--- Stored data Enclosed Below ---

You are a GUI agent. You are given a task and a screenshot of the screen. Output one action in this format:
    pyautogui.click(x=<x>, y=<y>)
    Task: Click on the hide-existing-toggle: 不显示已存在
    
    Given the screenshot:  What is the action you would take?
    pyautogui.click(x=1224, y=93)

--- End of Enclosed Stored data ---
--- Stored data Enclosed Below ---

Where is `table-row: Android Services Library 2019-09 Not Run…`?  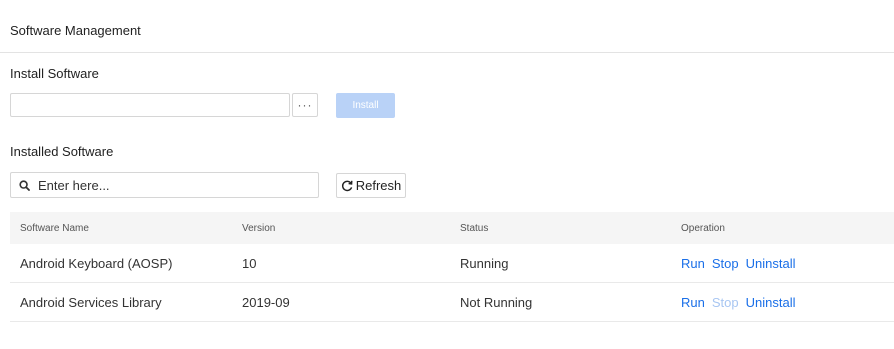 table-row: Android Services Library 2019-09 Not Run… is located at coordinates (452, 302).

--- End of Enclosed Stored data ---

§ **Required work**:
Set down the records from the line containing "You are a GUI" up to and including the line containing "pyautogui.click(x=1224, y=93)", exactly as they appear.

§ **The completed task**:
You are a GUI agent. You are given a task and a screenshot of the screen. Output one action in this format:
    pyautogui.click(x=<x>, y=<y>)
    Task: Click on the hide-existing-toggle: 不显示已存在
    
    Given the screenshot:  What is the action you would take?
    pyautogui.click(x=1224, y=93)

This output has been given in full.